HPE launches Memory-Driven Computing Sandbox

Hewlett Packard Enterprise (HPE) has announced the launch of Memory-Driven Computing Sandbox which can support the government in its journey to advance food security and agriculture in the country. Available through HPE Digital Life Garage in Dubai, HPE’s Memory-Driven Computing Sandbox will enable developers to drive rapid proofs-of-concept that will demonstrate dramatic performance gains never before possible in the food security and agriculture industry.

HPE launches Memory-Driven Computing Sandbox

Designed to dramatically improve performance and efficiency and unleash a new era of intellectual discovery and business opportunities, HPE’s Memory-Driven Computing is a new computing architecture that puts memory, not processing, at the center of the computing platform. Through HPE Digital Life Garage, organizations will be able to process vast amounts of data significantly faster and reduce the time to extract insight, ultimately delivering real-time intelligence. The technology can support UAE government in its journey to position themselves as the world’s leading hub in innovation-driven food security.

Globally, HPE has also collaborated with global research partnership the CGIAR System Organization (CGIAR) to uncover insights about food security challenges, now intensified due to COVID-19. By applying HPE’s Memory-Driven Computing Sandbox to CGIAR’s data sets, HPE will help CGIAR accelerate solutions to these global challenges by enabling modelling of food systems.

CGIAR needs to generate a timely, high-frequency picture of what is happening in “food basket” locations – or areas of significant food production – around the world. A complete picture often requires data from multiple sources including crop performance, weather records, economic activity, and surveys.

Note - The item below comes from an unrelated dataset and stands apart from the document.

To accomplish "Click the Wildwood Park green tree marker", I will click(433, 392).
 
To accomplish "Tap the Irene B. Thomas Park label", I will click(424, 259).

Insights from this data help researchers answer questions like:

• How is economic activity and food movement happening in food baskets on a weekly basis?

• How can these analytics guide the agriculture sector and its most vulnerable participants in a period of increasing climate variability and extreme weather events?

• How can public, private, and non-profit actors meaningfully share all of this data to enable better outcomes for all?

• How can stakeholders track and measure progress toward the UN’s Sustainable Development Goals for zero hunger by 2030?

Insights from this data will enable CGIAR to see and increasingly predict how food security challenges are unfolding from the COVID-19 crisis to inform policymakers, food relief actors, and other stakeholders. Using CGIAR’s existing technology, emissions analysis on one point on the Earth could take four to five hours to run. Today, CGIAR can run multiple analyses over multiple points with sufficient frequency to inform timely action on food security.